Beanstalkc Timeout Question

994 Views Asked by At

I am using beanstalkc in Python for a queuing process for a program which has to parse a list of URLs. Hence I am using timeout in beanstalk for avoiding huge time consumption by any URL. But even after using it my process doesn't time out in the limit and is taking a lot of time for parsing few URLs. I am using the following code:

for seed in seedlist:
    print 'Put data: %s' % seed
    bean.put(seed,ttr =5)
while True: 
    job = bean.reserve() 
    spider.spider(job.body)
    print 'Got data: %s' % job.body
1

There are 1 best solutions below

0
On

I think you are misunderstanding the purpose of beanstalkd's TTR timeouts. Quoting the beanstalkd FAQ:

How does TTR work

TTR only applies to a job at the moment it becomes reserved. At that event, a timer (called “time-left” in the job stats) starts counting down from the job’s TTR.

  • If the timer reaches zero, the job gets put back in the ready queue.
  • If the job is buried, deleted, or released before the timer runs out, the timer ceases to exist.
  • If the job is "touch"ed before the timer reaches zero, the timer starts over counting down from TTR.
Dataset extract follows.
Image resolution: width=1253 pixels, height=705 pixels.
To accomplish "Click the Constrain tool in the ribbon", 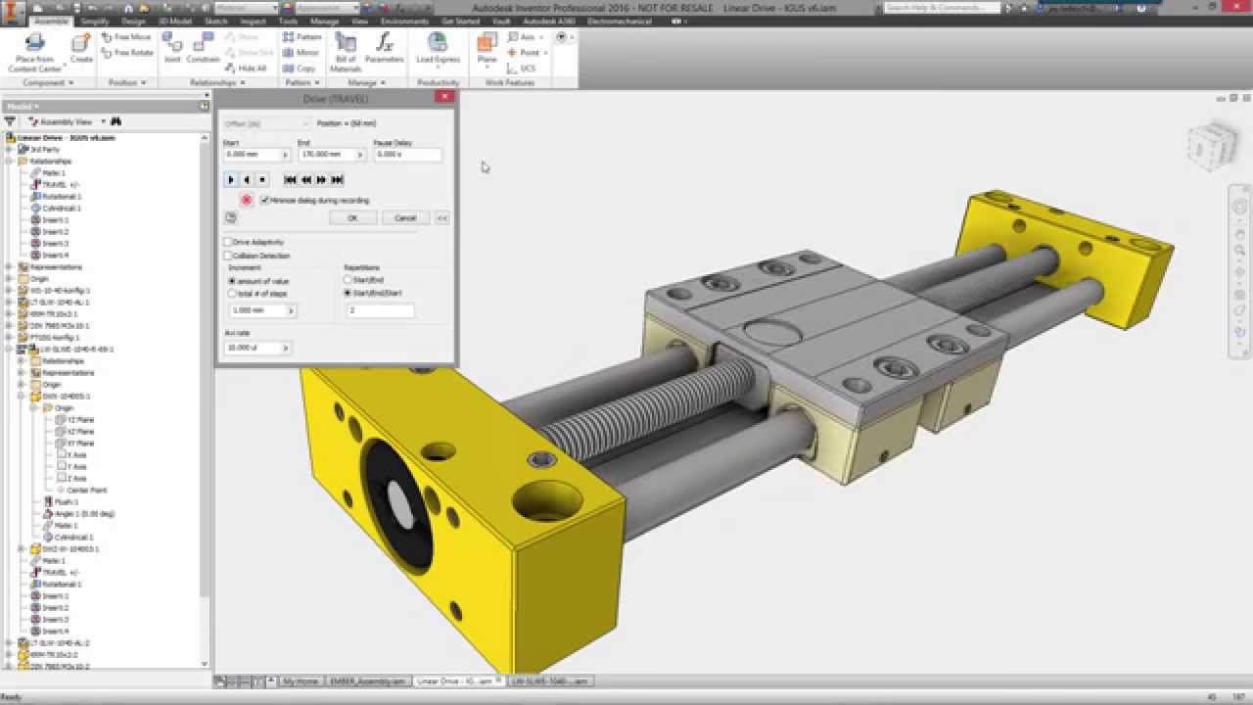I will pyautogui.click(x=203, y=47).
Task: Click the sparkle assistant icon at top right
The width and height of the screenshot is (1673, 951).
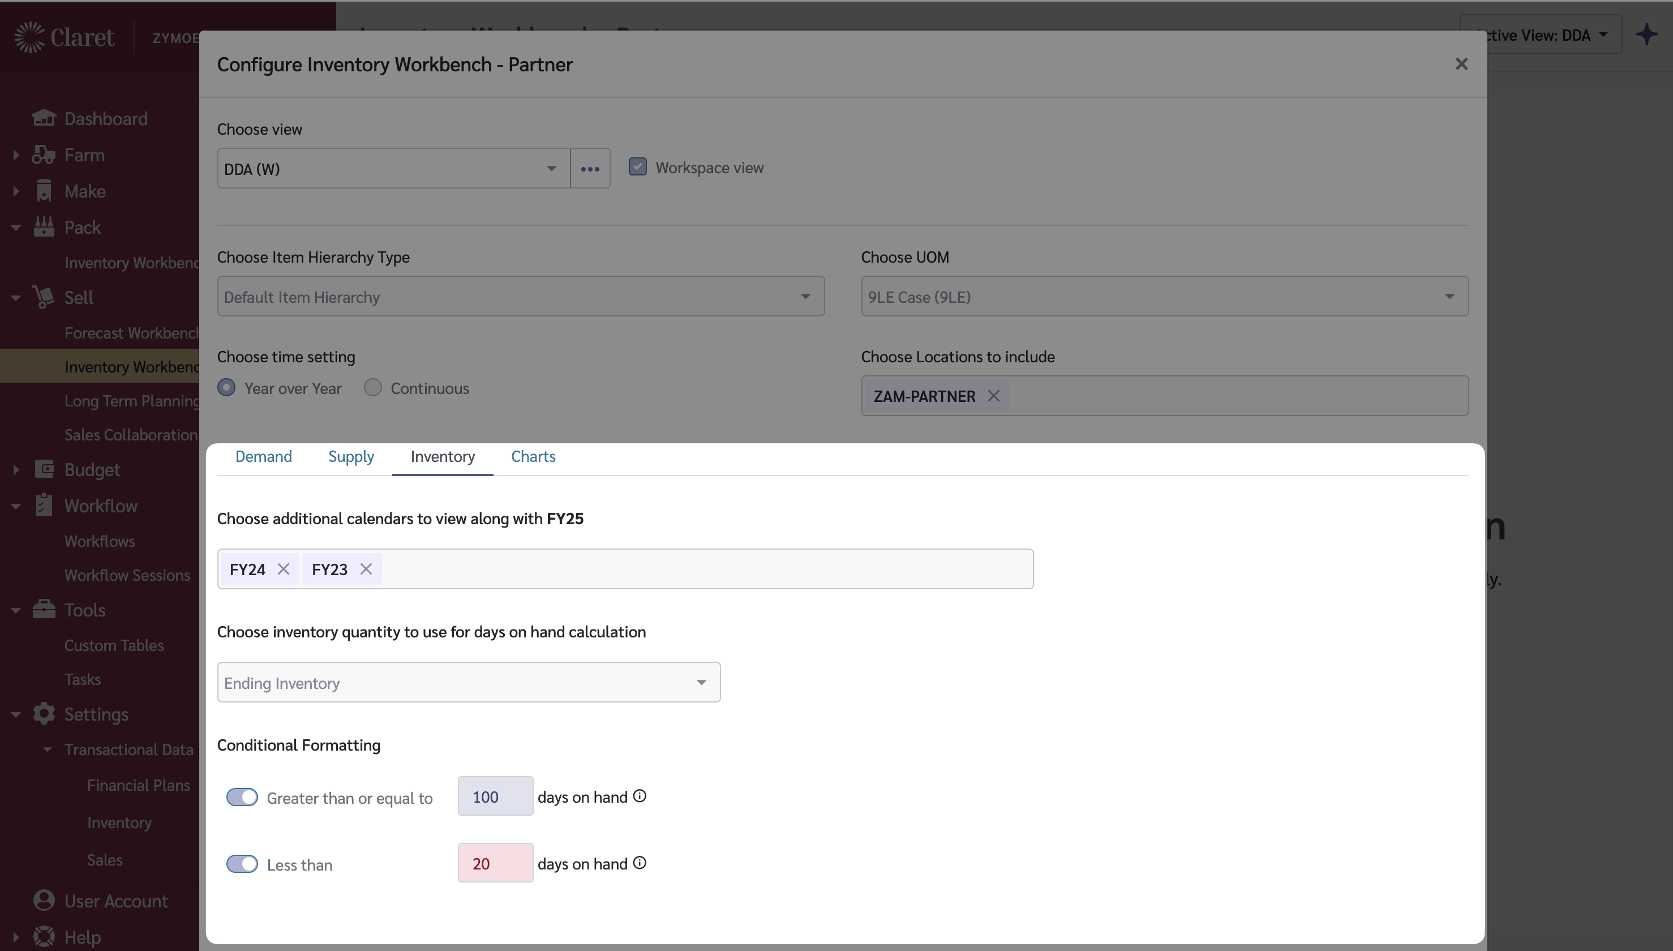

(The job stats of a job that isn’t reserved still contain a “time-left” entry, but its value is meaningless.)

So the TTR does not help you in "avoiding huge time consumption by any URL". It does not magically kill your worker processes. All it does is that beanstalkd puts a job back into the queue, if a worker doesn't mark the job as finished after a given timespan (the TTR).